I got The Night of the Generals as a gift 12 years ago, read it then, and set it aside. But I was deciding on whether to donate some books and figured I'd read through it again.
The story spans almost 15 years in Europe, moving from Warsaw, to Paris, and eventually Berlin. The connective tissue is a string of brutal murders, with three initial suspects (von Seydlitz-Gabler, his chief of staff Kahlenberge, and General Tanz) each one a Wehrmacht general. The case initially lands in the hands of Lt. Col. Grau, who is determined to press things, only to find himself transferred to Paris to get him off their backs. Naturally, the 3 generals each wind up there two years later, and there's another murder, but larger events in the war interfere with any pursuit of justice.

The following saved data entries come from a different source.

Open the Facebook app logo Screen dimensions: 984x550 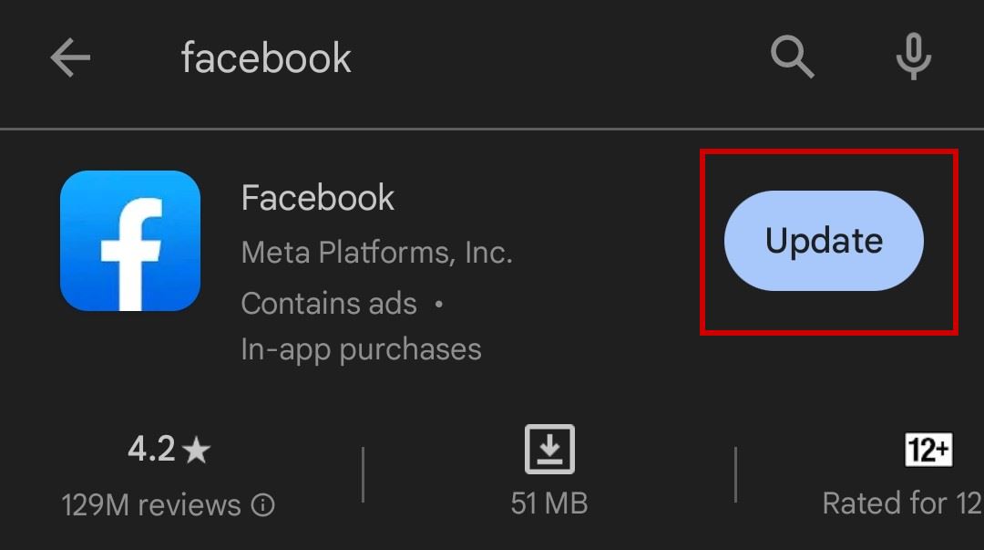130,241
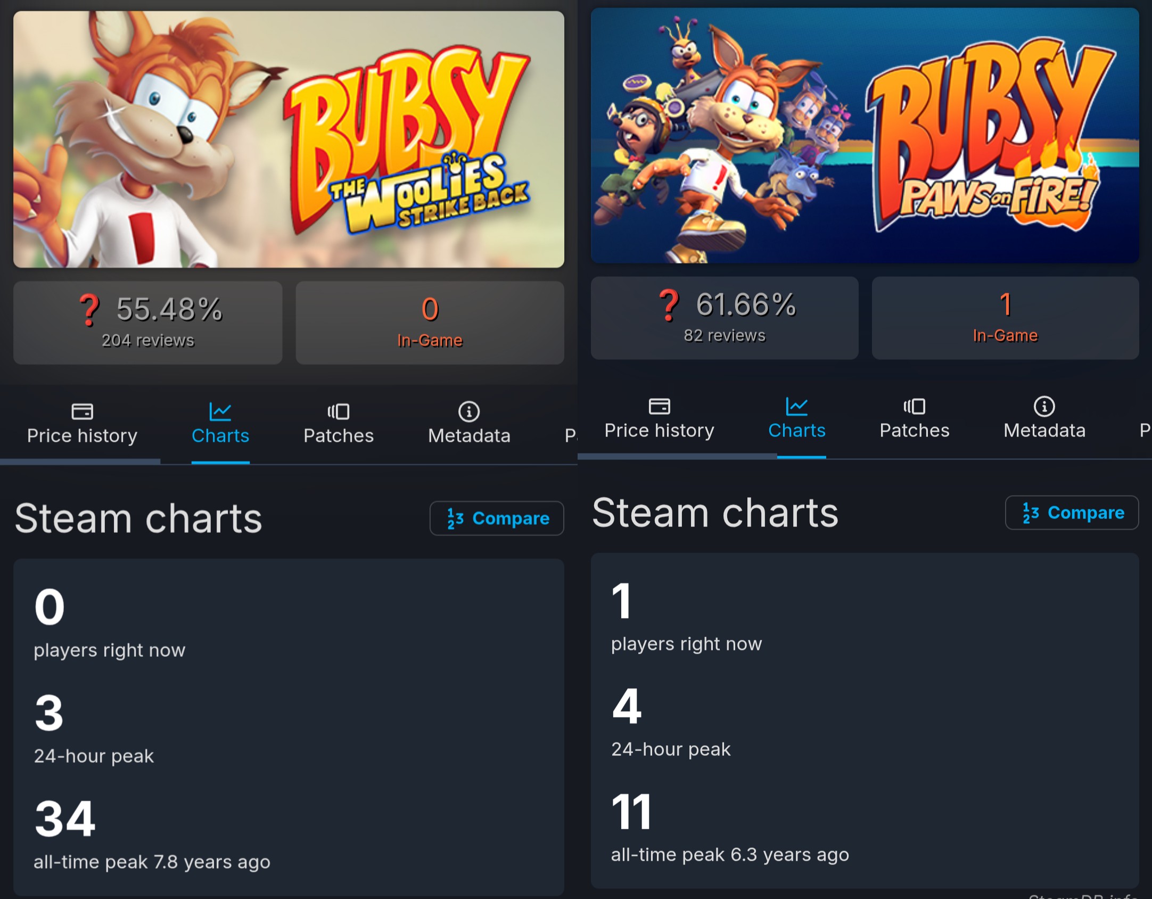Open Price history tab for Woolies Strike Back
Image resolution: width=1152 pixels, height=899 pixels.
82,435

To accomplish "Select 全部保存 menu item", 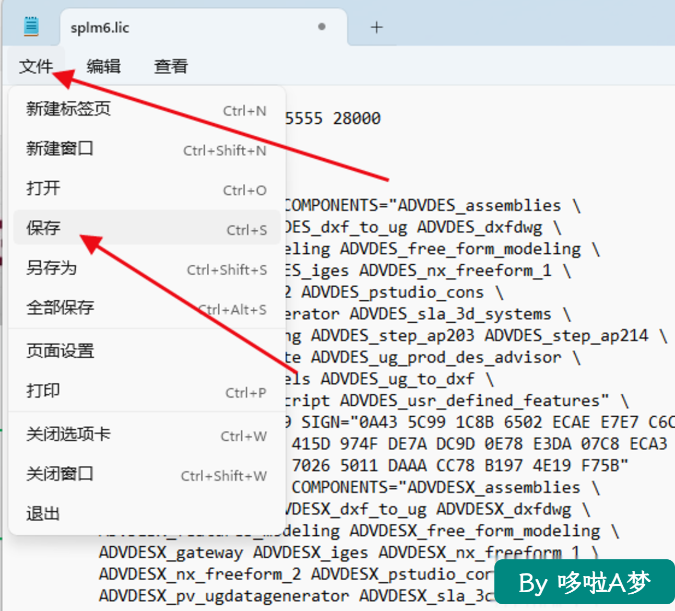I will (147, 308).
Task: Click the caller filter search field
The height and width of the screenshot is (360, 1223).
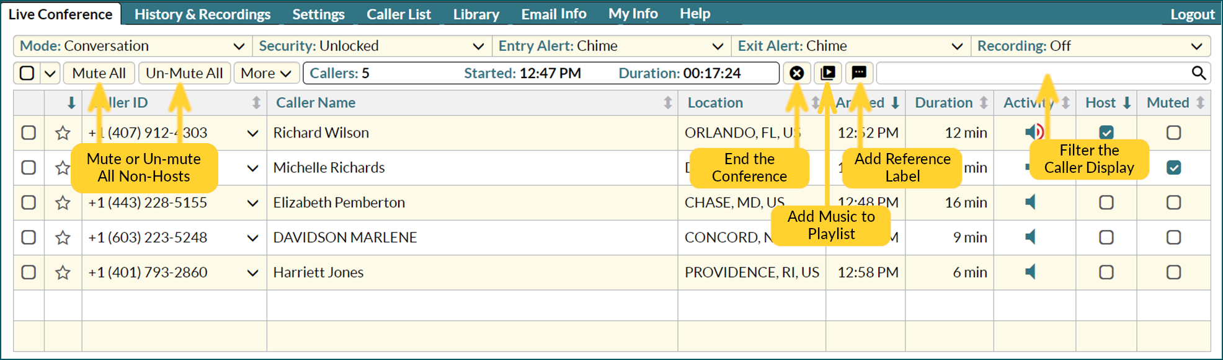Action: (x=1033, y=73)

My memory of the book was sufficiently dim I went in expecting a fairly standard murder mystery, maybe focusing on how Grau maneuvers around the problems posed with investigating prominent generals as suspects in a society that offers them considerable protection. A bit like Stuart M. Kaminsky's A Cold Red Sunrise, only with Nazis instead of the Soviets.
But reading this, that's largely incidental. The murderer is revealed a little over halfway, and I'm not sure Kirst was ever making much effort to disguise it. Grau does not have the moment of triumph where he marches in, reveals the killer before everyone, and hauls him off to jail.
Kirst seems to be working through his thoughts about the war (he was born in East Prussia and served in World War 2). The actions of men who were supposed to lead, why they did nothing about Hitler, or were willing to follow. The kind of men that were given power and command in a system like that. And the attempts to sweep it under the rug after. Von Seydlitz-Gabler wraps himself in the old standard that it's a soldier's duty to follow his leader's orders, regardless of that person's fitness to lead. Ultimately he's too fearful or opportunistic to take any real command. He prefers to sit back and let others act, then ride along with them. Kahlenberge seems a bit more idealistic, though I couldn't shake the feeling he was also opportunistic, just more aggressive about it than his boss. Tanz is hard to figure, because we don't know what he was like before the war. Was he always the way he is, in which case he was someone who should never have been given power, or did fighting and surviving a war affect him and make him into what he became?
I think Kirst's greatest disgust is with the old Prussian officer class, the ones claiming it was duty. Wrapping themselves in that excuse to deflect themselves from criticism. The impression I get is he wanted them to recognize they serve the country and its people, and of they truly believed in honor and duty, they needed to stand up sooner and put a stop to the war, and take responsibility after. Instead they bob and weave, selling their failure as virtue. I'm not sure what it means that the idealists, the ones who believe in justice and doing what's right, have to hide during the war. However, doing so enables them to emerge after, and they're the ones who can make certain the past isn't swept under the rug. You can't let the generals have it all their way, but you have to know when to pick your spots perhaps.
'Detective-Inspector Roman Liesowski of the Warsaw police shook his head a trifle indulgently. "I've never been able to see much charm in a corpse, Herr Engel."
"Not even in your capacity as a Polish patriot?"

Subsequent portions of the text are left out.